Defines the box in the coordinates of the current axis. Describing the box corners [x1, x2, y1, y2]

ax: matplotlib.axis

axis for plotting. Defaults to plt.gca()

kwargs: optional

anything that can be passed to plot can be put as kwarg

xarrayutils.plotting.box_plot_dict(di, xdim='lon', ydim='lat', **kwargs)[source]

plot box from xarray selection dict e.g. {‘xdim’:slice(a, b), ‘ydim’:slice(c,d), …}

xarrayutils.plotting.center_lim(ax, which='y')[source]
xarrayutils.plotting.depth_logscale(ax, yscale=400, ticks=None)[source]
xarrayutils.plotting.dict2box(di, xdim='lon', ydim='lat')[source]
xarrayutils.plotting.draw_dens_contours_teos10(sigma='sigma0', add_labels=True, ax=None, density_grid=20, dens_interval=1.0, salt_on_x=True, slim=None, tlim=None, contour_kwargs={}, c_label_kwargs={}, **kwargs)[source]

draws density contours on the current plot. Assumes that the salinity and temperature values are given as SA and CT. Needs documentation…

xarrayutils.plotting.letter_subplots(axes, start_idx=0, box_color=None, labels=None, **kwargs)[source]

Adds panel letters in boxes to each element of axes in the upper left corner.

Parameters
  • axes (list, array_like) – List or array of matplotlib axes objects.

  • start_idx (type) – Starting index in the alphabet (e.g. 0 is ‘a’).

  • box_color (type) – Color of the box behind each letter (the default is None).

  • labels (list) – List of strings used as labels (if None (default), uses lowercase alphabet followed by uppercase alphabet)

  • **kwargs (type) – kwargs passed to matplotlib.axis.text

xarrayutils.plotting.linear_piecewise_scale(cut, scale, ax=None, axis='y', scaled_half='upper', add_cut_line=False)[source]

This function sets a piecewise linear scaling for a given axis to highlight e.g. processes in the upper ocean vs deep ocean.

Parameters
  • cut (float) – value along the chosen axis used as transition between the two linear scalings.

  • scale (float) – scaling coefficient for the chosen axis portion (determined by axis and scaled_half). A higher number means the chosen portion of the axis will be more compressed. Must be positive. 0 means no compression.

Requirements:
Answer these questions using the plotting documentation above:
1. What does the ax argument default to?
2. In which corner of each axis does letter_subplots place the panel letters?
3. For linear_piecewise_scale, what does a scale value of 0 mean?

[Interface element records]
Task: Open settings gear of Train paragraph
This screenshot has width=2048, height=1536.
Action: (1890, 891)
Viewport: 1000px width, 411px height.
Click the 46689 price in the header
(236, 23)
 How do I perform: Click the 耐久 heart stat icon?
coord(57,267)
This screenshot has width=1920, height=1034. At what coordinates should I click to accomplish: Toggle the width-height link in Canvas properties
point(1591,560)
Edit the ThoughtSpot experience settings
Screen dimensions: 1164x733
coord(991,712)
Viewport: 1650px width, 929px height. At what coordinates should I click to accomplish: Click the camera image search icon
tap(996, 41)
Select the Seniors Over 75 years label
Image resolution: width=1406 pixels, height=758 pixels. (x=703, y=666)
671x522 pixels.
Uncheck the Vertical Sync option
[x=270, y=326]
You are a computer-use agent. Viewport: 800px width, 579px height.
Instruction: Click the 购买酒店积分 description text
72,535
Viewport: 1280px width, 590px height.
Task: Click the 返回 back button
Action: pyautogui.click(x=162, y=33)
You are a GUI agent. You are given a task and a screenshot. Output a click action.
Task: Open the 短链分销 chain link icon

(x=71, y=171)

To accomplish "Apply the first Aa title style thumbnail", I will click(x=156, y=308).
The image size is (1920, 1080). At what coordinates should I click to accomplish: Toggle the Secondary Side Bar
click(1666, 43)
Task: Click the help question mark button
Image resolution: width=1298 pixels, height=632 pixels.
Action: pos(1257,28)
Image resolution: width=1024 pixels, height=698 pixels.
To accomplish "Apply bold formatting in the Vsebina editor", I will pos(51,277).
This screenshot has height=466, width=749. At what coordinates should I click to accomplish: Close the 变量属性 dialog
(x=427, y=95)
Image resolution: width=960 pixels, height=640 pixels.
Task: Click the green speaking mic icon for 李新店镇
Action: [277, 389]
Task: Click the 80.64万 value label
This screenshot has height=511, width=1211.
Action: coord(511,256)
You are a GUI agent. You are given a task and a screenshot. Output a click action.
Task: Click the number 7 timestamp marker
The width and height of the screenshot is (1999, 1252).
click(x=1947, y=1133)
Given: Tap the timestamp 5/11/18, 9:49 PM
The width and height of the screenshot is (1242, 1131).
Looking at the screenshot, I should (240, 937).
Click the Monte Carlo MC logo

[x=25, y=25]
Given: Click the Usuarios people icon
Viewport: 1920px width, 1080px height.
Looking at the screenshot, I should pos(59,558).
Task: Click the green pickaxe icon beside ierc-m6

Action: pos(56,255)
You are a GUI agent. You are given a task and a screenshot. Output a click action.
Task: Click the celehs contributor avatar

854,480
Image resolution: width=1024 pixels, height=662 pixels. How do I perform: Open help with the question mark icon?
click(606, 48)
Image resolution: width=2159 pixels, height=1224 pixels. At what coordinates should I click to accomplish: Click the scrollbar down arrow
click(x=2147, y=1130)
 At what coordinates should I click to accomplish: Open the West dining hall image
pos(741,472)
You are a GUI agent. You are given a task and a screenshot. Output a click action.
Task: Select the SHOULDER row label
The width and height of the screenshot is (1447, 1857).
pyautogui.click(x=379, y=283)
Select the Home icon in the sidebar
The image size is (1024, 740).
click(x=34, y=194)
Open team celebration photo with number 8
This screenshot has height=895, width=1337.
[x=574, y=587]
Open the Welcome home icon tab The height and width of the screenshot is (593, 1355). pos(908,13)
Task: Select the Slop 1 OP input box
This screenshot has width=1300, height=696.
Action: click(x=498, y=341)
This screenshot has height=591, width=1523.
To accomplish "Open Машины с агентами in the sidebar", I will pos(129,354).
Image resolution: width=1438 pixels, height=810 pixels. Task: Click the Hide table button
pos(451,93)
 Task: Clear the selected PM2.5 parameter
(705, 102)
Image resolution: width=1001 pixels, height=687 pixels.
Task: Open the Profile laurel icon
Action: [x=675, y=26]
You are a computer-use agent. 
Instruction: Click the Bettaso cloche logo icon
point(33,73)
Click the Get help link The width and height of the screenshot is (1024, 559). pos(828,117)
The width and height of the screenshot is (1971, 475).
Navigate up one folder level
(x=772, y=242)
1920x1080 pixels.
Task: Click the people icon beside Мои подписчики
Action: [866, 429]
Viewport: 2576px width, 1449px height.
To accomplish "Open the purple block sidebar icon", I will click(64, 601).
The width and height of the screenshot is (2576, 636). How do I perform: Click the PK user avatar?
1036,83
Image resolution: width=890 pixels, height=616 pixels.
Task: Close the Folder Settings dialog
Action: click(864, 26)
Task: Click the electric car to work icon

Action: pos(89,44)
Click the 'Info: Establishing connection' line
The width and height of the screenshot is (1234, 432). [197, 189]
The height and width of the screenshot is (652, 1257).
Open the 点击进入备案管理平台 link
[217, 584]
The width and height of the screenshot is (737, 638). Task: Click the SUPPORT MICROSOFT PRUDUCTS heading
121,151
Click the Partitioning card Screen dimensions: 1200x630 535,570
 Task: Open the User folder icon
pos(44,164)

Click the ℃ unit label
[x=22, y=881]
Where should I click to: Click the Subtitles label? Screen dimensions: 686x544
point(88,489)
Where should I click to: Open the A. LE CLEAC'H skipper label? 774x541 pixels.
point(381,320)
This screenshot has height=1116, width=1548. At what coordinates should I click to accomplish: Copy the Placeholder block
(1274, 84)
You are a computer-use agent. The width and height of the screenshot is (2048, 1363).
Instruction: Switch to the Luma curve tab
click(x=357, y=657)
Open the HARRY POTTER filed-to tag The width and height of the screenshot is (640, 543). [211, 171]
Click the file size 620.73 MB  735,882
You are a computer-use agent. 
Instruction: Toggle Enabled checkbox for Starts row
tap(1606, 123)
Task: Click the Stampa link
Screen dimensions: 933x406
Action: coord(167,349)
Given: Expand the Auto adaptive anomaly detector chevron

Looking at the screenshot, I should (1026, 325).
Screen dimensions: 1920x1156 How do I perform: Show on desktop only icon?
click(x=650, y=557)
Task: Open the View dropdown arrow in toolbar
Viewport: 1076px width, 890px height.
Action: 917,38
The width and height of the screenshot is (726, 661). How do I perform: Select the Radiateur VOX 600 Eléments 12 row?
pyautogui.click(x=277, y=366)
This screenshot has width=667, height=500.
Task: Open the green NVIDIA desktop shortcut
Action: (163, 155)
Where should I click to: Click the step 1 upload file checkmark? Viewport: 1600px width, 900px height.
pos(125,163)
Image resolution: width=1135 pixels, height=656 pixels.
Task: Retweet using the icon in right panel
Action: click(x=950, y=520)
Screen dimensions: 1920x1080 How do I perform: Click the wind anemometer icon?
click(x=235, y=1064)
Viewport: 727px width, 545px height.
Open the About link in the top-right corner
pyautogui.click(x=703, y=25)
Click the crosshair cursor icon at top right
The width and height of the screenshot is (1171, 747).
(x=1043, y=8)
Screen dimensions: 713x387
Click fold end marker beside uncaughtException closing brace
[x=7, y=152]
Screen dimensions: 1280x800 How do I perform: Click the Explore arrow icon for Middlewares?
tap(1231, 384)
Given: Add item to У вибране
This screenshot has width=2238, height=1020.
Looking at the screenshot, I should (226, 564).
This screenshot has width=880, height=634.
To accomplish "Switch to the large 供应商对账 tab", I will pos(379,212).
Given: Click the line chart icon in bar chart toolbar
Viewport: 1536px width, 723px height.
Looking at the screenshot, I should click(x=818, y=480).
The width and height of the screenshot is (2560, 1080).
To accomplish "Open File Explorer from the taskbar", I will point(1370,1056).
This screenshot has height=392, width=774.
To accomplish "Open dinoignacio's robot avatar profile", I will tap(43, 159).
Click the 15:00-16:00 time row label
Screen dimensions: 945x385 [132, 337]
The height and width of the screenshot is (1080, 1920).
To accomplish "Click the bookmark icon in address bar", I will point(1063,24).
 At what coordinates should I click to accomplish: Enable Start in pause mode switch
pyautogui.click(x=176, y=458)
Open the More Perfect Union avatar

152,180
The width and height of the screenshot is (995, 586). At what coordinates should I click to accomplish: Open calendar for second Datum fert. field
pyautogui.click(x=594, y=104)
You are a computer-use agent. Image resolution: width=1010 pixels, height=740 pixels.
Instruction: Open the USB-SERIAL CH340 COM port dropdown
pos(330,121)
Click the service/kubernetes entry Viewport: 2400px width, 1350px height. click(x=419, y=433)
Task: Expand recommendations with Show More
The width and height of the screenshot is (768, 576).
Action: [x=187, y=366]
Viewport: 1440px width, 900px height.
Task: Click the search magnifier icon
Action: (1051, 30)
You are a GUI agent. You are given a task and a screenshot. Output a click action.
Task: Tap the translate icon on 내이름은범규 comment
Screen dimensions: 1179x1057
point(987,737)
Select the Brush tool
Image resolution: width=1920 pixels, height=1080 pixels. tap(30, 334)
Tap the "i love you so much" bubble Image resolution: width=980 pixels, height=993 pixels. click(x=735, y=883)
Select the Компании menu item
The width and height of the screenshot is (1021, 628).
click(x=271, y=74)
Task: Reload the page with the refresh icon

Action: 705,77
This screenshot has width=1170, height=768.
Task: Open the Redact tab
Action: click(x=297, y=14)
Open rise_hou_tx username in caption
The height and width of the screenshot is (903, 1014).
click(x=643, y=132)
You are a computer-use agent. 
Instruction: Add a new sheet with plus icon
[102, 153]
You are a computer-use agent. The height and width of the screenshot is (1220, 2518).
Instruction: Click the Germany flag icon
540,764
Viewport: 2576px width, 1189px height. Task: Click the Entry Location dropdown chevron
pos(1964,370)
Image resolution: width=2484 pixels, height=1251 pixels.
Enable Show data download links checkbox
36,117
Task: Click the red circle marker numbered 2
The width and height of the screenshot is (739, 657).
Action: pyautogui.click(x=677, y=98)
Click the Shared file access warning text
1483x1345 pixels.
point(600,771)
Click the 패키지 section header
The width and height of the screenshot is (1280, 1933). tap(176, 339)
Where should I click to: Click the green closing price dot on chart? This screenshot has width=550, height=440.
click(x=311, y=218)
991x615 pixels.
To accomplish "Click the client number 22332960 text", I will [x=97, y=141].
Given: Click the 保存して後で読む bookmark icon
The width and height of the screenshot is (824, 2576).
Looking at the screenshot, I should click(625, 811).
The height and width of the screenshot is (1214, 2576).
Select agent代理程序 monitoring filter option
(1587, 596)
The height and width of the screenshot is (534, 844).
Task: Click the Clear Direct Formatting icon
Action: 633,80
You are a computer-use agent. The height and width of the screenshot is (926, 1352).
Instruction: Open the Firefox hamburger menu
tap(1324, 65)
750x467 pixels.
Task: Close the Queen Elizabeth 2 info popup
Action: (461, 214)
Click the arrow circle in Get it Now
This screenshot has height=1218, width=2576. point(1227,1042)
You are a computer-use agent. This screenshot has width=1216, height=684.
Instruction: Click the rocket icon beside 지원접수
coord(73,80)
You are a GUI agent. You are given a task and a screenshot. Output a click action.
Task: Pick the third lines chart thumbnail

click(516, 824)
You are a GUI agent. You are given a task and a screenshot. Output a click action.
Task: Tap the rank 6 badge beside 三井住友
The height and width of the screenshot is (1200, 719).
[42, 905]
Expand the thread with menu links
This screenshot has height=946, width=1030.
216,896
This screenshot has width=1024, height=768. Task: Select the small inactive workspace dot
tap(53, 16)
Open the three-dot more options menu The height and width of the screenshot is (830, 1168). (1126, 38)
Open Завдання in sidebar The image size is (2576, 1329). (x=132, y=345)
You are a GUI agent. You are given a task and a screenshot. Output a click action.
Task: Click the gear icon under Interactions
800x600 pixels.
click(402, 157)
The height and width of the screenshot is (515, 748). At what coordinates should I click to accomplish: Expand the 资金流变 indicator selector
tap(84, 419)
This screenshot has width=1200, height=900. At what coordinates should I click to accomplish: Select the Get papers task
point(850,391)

Exercise response:
1. plt.gca()
2. The upper left corner
3. No compression